This is not your typical Japanese government bond post.

After Friday’s almighty earthquake, Japanese government bond futures rallied (the cash market was closed immediately after the event), reportedly on safe haven demand. But there’s still plenty of JGB bearishness around too — with worries that new liquidity measures and the cost of rebuilding could eat into Japan’s finances.

So here’s that rather different (and bearish) JGB view.

It comes from Bank of America Merrill Lynch rate strategist, Bin Gao, who’s been talking about supply/demand imbalances in the JGB market for a while now… :

The JGB may get heavy on demand supply tips. After the initial JGB rally on the flight to quality, the fundamental concern remains for the supply-demand imbalance. It is arguably worse now than it was before the earthquake. The megabanks position in JGB remains heavy and the cash on their balance sheet light. Such a position potentially magnifies bearish moves in JGBs. Several factors favor such a move, although the final quake costs will affect the outcome significantly.

  • * Companies were the major source of deposit growth for banks, which in turn bought JGBs. The lack of power and the disruption to the production of upstream auto and electronic products in the hard hit northeast area will likely impact the corporate cash build up down the road.
  • * Insurance companies have enough reserves in catastrophe loss-reserves (estimated at ¥1tn at March 2010), but they need to sell-assets which will add pressure to the bond market. To make the situation worse, insurance companies’ holding of JGBs has steadily climbed from 32% to 42% of their asset portfolio, and the average duration has also gotten longer.

TO BE DONE >>
List every figure in the Japanese government bond excerpt that is expressed as a percentage or as a yen amount.

LISTING >>
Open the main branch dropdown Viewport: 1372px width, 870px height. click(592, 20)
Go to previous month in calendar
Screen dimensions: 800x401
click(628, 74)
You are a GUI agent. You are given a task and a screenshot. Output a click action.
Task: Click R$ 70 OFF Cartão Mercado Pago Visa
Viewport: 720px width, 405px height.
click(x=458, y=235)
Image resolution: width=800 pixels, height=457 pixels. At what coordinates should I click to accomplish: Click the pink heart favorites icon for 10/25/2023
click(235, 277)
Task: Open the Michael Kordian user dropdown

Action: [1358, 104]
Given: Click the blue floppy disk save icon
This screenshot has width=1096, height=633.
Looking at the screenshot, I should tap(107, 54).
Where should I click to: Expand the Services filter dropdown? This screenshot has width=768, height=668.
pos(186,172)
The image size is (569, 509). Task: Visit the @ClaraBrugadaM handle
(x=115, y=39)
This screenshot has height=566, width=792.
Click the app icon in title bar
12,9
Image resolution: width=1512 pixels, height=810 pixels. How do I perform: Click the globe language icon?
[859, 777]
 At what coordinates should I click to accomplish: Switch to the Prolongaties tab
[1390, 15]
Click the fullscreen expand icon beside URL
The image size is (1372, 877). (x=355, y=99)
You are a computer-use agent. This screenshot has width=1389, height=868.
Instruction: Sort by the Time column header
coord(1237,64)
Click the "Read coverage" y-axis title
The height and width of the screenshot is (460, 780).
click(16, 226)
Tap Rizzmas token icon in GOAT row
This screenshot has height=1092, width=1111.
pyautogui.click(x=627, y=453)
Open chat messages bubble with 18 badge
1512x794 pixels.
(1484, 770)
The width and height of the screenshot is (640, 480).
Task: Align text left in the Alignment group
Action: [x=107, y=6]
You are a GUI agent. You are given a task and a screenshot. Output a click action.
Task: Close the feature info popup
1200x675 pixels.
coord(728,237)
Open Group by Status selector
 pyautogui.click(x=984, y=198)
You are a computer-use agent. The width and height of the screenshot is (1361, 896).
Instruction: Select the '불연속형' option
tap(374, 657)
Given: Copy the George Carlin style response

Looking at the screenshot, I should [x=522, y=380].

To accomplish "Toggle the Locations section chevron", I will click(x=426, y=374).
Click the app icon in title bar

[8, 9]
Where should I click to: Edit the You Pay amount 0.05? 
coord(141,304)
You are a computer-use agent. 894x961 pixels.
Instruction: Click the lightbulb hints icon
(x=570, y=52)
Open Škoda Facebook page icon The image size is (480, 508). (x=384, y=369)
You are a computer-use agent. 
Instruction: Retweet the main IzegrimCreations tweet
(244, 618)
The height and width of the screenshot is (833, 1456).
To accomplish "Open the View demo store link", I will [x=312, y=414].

WRITTEN ANSWER >>
- ¥1tn
- 32%
- 42%